- _Input records_

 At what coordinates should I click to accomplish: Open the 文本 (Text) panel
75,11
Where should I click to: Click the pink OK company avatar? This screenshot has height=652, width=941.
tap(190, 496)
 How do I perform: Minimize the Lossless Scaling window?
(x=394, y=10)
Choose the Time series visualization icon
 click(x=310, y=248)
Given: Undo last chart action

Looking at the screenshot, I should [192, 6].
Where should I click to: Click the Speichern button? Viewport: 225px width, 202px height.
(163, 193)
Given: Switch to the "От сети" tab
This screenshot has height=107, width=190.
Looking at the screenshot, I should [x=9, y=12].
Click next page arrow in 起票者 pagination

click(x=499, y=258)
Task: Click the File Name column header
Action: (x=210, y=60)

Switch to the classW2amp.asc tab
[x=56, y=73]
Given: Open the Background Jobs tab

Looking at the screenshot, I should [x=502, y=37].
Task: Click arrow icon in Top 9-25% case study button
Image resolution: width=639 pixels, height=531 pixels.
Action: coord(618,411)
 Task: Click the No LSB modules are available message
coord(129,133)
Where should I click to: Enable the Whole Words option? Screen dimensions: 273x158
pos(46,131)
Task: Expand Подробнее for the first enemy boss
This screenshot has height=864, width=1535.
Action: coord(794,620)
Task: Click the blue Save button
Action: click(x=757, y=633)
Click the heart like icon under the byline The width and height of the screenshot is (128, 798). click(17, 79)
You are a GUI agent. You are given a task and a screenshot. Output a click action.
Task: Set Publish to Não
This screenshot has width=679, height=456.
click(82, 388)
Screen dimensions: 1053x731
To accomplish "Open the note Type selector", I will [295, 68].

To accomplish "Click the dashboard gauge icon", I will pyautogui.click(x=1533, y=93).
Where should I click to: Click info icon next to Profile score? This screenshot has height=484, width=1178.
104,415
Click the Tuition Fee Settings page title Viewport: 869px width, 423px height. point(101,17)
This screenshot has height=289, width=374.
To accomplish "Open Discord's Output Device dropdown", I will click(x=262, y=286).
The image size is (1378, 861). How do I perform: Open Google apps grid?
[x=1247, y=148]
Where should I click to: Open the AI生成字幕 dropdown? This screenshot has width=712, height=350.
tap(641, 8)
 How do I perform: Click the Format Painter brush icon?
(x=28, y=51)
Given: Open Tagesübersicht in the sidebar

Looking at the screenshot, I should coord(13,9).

- _Work required_
Repeat exactly the lines of the material above, taking the first line, the line with "This screenshot has height=289, width=374.", and every line between them.

- _Exercise solution_
 At what coordinates should I click to accomplish: Open the 文本 (Text) panel
75,11
Where should I click to: Click the pink OK company avatar? This screenshot has height=652, width=941.
tap(190, 496)
 How do I perform: Minimize the Lossless Scaling window?
(x=394, y=10)
Choose the Time series visualization icon
 click(x=310, y=248)
Given: Undo last chart action

Looking at the screenshot, I should [192, 6].
Where should I click to: Click the Speichern button? Viewport: 225px width, 202px height.
(163, 193)
Given: Switch to the "От сети" tab
This screenshot has height=107, width=190.
Looking at the screenshot, I should [x=9, y=12].
Click next page arrow in 起票者 pagination

click(x=499, y=258)
Task: Click the File Name column header
Action: (x=210, y=60)

Switch to the classW2amp.asc tab
[x=56, y=73]
Given: Open the Background Jobs tab

Looking at the screenshot, I should [x=502, y=37].
Task: Click arrow icon in Top 9-25% case study button
Image resolution: width=639 pixels, height=531 pixels.
Action: coord(618,411)
 Task: Click the No LSB modules are available message
coord(129,133)
Where should I click to: Enable the Whole Words option? Screen dimensions: 273x158
pos(46,131)
Task: Expand Подробнее for the first enemy boss
This screenshot has height=864, width=1535.
Action: coord(794,620)
Task: Click the blue Save button
Action: click(x=757, y=633)
Click the heart like icon under the byline The width and height of the screenshot is (128, 798). click(17, 79)
You are a GUI agent. You are given a task and a screenshot. Output a click action.
Task: Set Publish to Não
This screenshot has width=679, height=456.
click(82, 388)
Screen dimensions: 1053x731
To accomplish "Open the note Type selector", I will [295, 68].

To accomplish "Click the dashboard gauge icon", I will pyautogui.click(x=1533, y=93).
Where should I click to: Click info icon next to Profile score? This screenshot has height=484, width=1178.
104,415
Click the Tuition Fee Settings page title Viewport: 869px width, 423px height. point(101,17)
This screenshot has height=289, width=374.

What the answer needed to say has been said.